The Delkin adaptor. Underneath is an old style PCMCIA adaptor.
There are many ways of downloading images from a digital camera. The most common is to use a USB cable and connect the camera directly to the computer. This, however, is clumsy, means yet more messy cables, ties up the camera during the download, and can be a problem with battery drain on the camera too. Only the best cameras offer fair-dinkum USB2 transfer rates - you'd be surprised just how many cameras use a slug-like USB 1 or 1.1 interface, even now. If you have a laptop, you are probably struggling to find a spare USB port too. Finally, many cameras - notably the crap that Kodak habitually inflicts on the market but also some otherwise excellent high-end units like the Canon 20D - do not configure themselves as a drive letter in the proper way but insist that you use some pox-ridden Picture Transfer for Idiots software.

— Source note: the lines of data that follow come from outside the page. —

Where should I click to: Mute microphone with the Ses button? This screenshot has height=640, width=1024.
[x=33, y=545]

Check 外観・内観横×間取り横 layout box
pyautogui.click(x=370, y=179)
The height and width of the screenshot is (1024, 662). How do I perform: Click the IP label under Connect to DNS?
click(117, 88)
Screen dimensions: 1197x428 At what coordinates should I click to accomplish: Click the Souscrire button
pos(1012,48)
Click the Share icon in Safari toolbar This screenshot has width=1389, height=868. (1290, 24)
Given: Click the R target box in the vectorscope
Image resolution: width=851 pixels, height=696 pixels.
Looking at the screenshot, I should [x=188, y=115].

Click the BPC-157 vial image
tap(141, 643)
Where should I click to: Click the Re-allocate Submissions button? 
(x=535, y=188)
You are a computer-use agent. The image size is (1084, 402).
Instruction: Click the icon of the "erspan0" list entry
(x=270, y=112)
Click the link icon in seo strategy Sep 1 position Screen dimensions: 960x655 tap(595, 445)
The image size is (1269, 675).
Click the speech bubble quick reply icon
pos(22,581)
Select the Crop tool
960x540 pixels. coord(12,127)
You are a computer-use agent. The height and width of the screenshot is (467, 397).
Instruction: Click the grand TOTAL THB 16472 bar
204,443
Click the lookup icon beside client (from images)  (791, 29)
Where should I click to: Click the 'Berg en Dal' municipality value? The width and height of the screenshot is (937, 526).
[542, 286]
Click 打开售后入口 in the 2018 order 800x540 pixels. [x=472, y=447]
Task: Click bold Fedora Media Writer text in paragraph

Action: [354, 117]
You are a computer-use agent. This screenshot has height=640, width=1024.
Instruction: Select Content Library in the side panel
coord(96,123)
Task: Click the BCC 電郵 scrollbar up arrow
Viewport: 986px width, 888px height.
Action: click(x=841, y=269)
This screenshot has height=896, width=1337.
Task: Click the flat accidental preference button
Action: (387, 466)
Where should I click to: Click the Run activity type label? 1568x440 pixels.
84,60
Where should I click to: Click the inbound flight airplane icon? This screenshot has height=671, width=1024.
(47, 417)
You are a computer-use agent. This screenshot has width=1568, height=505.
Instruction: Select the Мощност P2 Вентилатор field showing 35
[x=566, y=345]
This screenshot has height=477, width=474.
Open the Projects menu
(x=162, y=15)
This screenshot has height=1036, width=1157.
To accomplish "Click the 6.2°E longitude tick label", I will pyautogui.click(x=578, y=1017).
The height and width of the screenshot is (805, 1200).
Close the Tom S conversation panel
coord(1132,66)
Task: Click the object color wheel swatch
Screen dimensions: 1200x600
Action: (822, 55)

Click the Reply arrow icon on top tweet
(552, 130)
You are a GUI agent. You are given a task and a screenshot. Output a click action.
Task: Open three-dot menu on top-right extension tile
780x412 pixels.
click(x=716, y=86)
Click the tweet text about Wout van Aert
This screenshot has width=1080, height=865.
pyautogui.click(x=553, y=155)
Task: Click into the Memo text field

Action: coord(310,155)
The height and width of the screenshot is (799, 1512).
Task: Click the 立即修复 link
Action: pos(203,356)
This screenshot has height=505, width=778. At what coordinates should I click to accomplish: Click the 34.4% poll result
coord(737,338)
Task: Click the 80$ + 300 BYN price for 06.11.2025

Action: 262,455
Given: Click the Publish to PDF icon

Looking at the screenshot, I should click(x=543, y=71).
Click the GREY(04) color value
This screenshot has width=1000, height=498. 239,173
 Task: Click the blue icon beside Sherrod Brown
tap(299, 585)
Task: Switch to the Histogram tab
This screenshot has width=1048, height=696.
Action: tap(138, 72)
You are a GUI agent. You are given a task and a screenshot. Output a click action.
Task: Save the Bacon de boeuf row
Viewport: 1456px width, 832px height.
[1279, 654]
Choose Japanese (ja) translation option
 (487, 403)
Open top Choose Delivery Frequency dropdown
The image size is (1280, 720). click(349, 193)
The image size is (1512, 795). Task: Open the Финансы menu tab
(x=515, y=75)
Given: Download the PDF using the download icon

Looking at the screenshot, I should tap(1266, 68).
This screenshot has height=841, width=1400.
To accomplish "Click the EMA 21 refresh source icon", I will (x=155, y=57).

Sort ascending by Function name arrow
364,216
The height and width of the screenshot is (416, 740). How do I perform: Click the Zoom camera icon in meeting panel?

The other very common method uses an external USB 2 card reader. This is fast (as long as you have a USB 2 reader, not USB 1), but still creates extra cable mess, and most USB readers litter your system with 4 or 6 useless extra drive letters.
If you have a laptop, there is a much neater way: a PCMCIA card reader. This little thing sits in your PCMCIA slot, requires no cables at all, nor any power source, and just works. Plug the Compact Flash card into the reader, transfer the pictures. End of story.
(By the way, if you are not using Compact Flash, but instead bought a camera which supports one of those pox-ridden other non-standards as its storage method, then I am slightly sorry for you. Only slightly - you have a self-inflicted injury so don't come bleating to me about it.)
Compact Flash, very sensibly, was designed from the ground up to use the PCMCIA protocols, so the device is simplicity itself: no driver software, no electronics, it's just a mechanical adaptor that joins your CF card up to your PCMCIA slot. In a world where things get ever more complex and ever more trouble-prone, simple is good.
In short, PCMCIA is damn-near perfect. Alas, it is S L O W.
The idea of a Cardbus adaptor rather than a traditional PCMCIA unit is that it can use DMA instead of PIO. PIO transfers are very slow by today's standards and, worse, have very high CPU utilisation. So, in theory, Delkin's Cardbus DMA-capable adaptor should be a certain winner.
Supply isn't easy. None of the regular PC accessory wholesalers carry the Delkin gear, nor can they source it on request. Eventually I was reduced to buying one at retail, over the web from a Sydney-based company that I forget the name of already but which provided very fast service and I'd be happy to deal with again. (I have their details at the office and can provide them on request.)
Cost was about $AU80 I think. (Hey - it was Tannin's money - why should I care about the cost?) Compare this with a PCMCIA adaptor that you can pick up almost anywhere for less than $20.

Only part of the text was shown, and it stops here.